• [WHAT THE EXERCISE ASKS]
Gather each line of the entries below that includes "Image".

• [EXERCISE MATERIAL]
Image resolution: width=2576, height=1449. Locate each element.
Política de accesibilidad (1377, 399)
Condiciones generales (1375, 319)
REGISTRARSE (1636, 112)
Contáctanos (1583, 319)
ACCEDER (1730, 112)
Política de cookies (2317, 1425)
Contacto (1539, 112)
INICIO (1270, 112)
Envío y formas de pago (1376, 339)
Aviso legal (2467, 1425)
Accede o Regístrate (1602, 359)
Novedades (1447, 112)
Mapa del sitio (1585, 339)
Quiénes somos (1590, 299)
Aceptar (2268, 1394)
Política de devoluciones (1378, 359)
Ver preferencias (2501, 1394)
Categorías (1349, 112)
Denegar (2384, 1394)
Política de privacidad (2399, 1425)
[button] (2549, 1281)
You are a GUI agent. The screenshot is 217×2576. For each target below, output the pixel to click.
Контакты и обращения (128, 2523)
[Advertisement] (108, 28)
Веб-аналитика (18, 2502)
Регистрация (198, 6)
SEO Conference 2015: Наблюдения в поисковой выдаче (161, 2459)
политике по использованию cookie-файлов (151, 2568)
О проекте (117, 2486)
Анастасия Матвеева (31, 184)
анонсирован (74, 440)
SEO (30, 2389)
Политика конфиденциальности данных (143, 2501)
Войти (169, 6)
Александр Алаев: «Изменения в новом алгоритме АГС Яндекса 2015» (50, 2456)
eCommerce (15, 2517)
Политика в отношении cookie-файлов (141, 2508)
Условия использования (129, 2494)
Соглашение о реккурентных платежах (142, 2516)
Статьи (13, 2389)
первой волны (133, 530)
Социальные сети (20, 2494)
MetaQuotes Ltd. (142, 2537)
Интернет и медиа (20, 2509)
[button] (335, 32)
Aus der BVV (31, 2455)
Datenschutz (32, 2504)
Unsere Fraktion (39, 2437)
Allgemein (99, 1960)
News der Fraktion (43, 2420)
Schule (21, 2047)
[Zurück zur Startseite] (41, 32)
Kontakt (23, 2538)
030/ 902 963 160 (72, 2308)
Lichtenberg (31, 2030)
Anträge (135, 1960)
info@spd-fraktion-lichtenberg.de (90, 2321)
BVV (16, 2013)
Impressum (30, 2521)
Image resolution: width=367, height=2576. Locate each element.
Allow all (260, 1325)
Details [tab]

• [EXERCISE RESPONSE]
Image resolution: width=2576, height=1449. Locate each element.
Image resolution: width=367, height=2576. Locate each element.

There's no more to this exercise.